_DESCRIPTION OF THE TASK_: Below are the records; return exactly the lines from the one with "Task: Open 采购系统 via its sidebar icon" through the final line, both included, minus any pictures.

::: RECORD SET

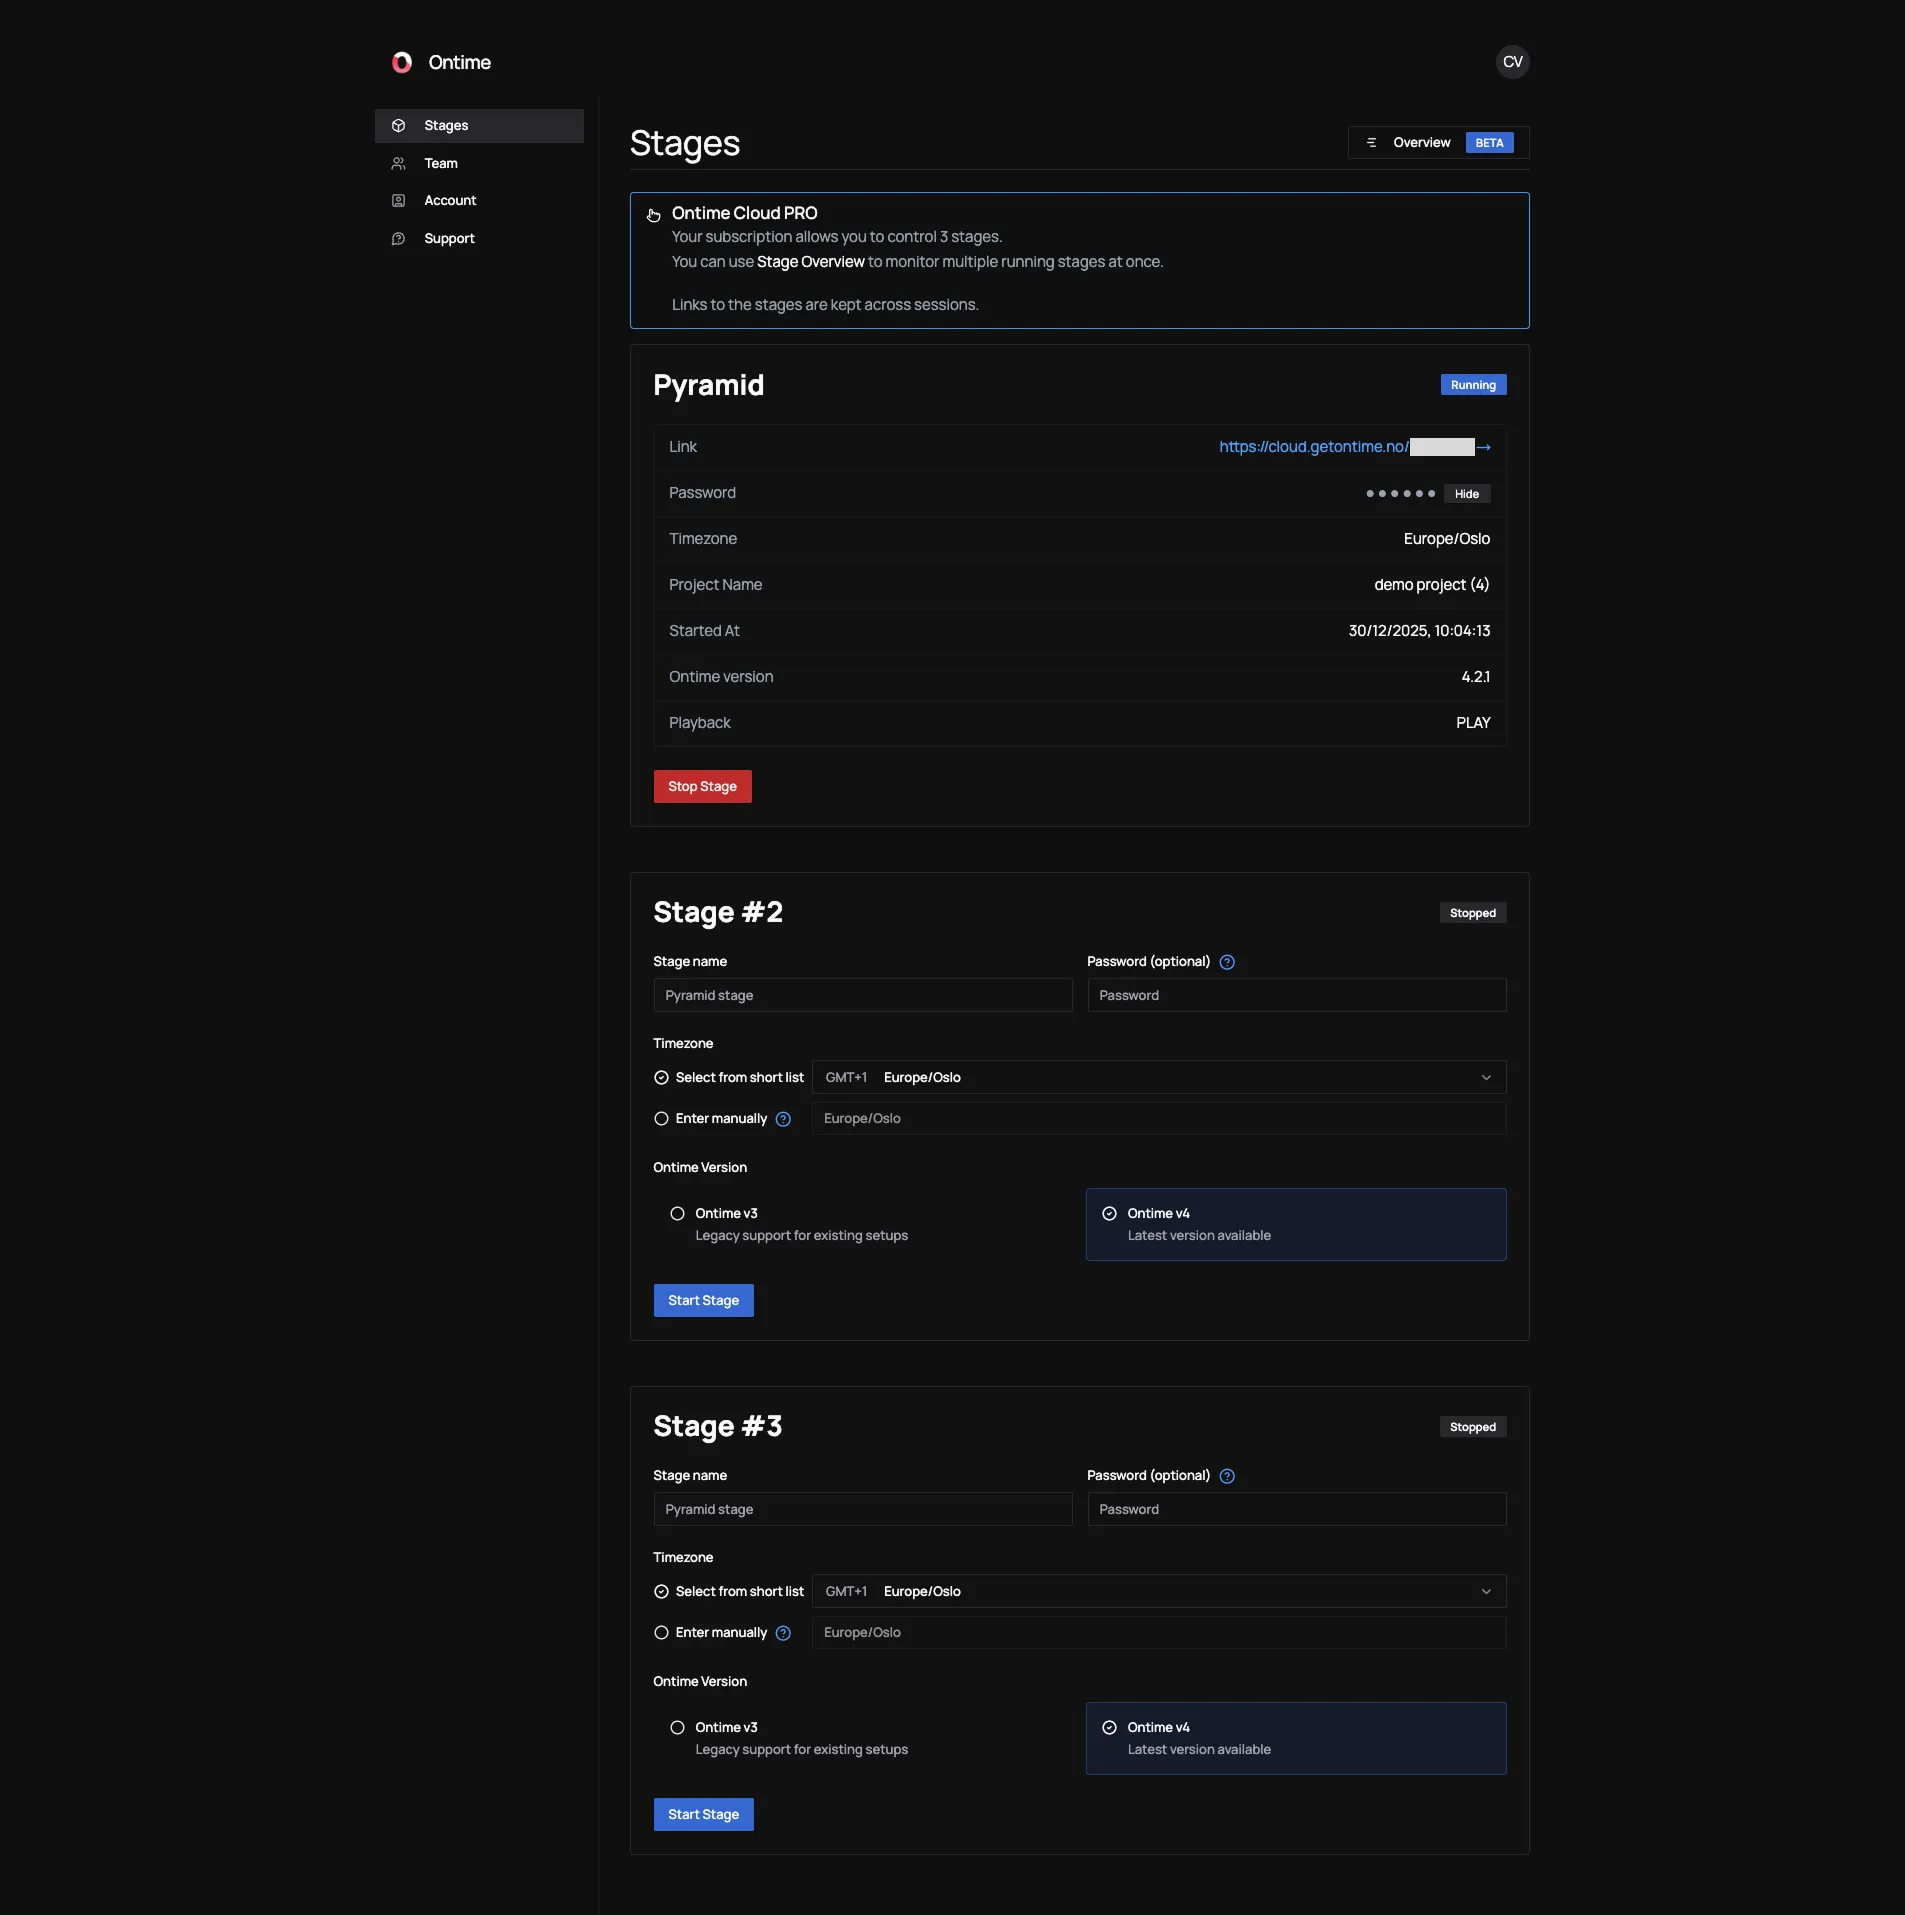This screenshot has width=1905, height=1915.
Task: Open the help tooltip beside Stage #2 Password
Action: point(1227,961)
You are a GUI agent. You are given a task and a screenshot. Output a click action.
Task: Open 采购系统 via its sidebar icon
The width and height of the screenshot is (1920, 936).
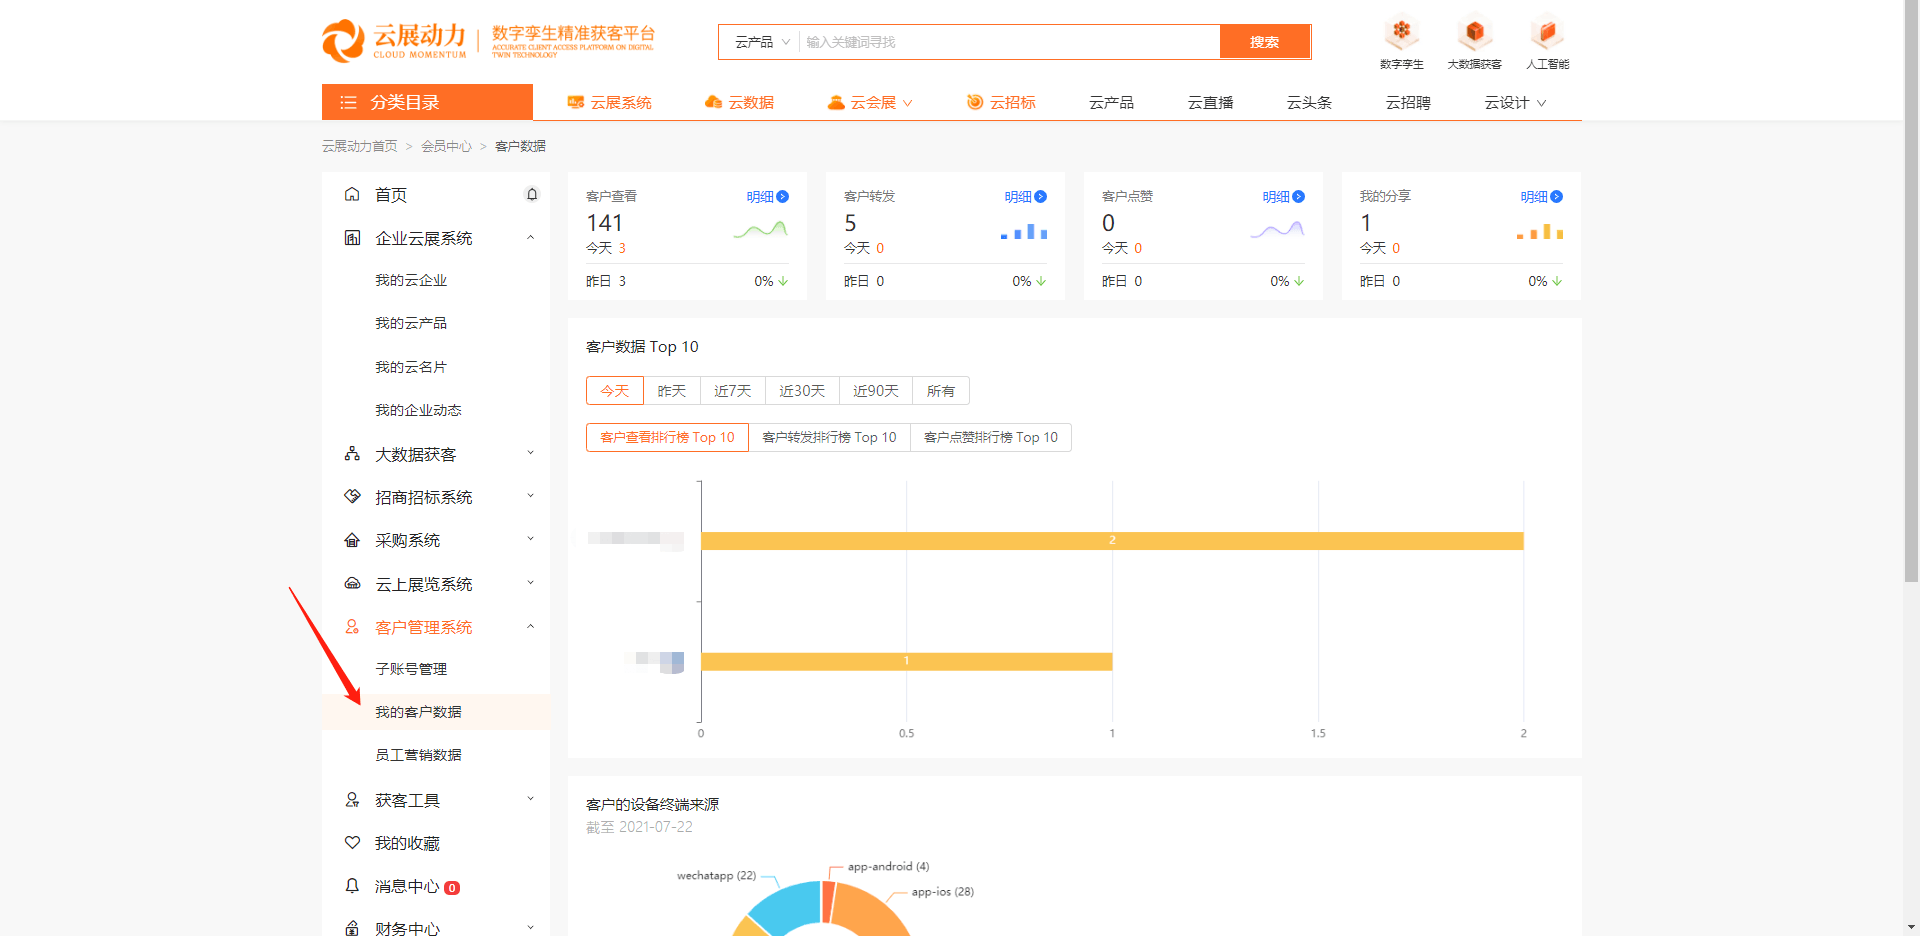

::::::

_WORKED SOLUTION_:
Task: Open 采购系统 via its sidebar icon
The width and height of the screenshot is (1920, 936).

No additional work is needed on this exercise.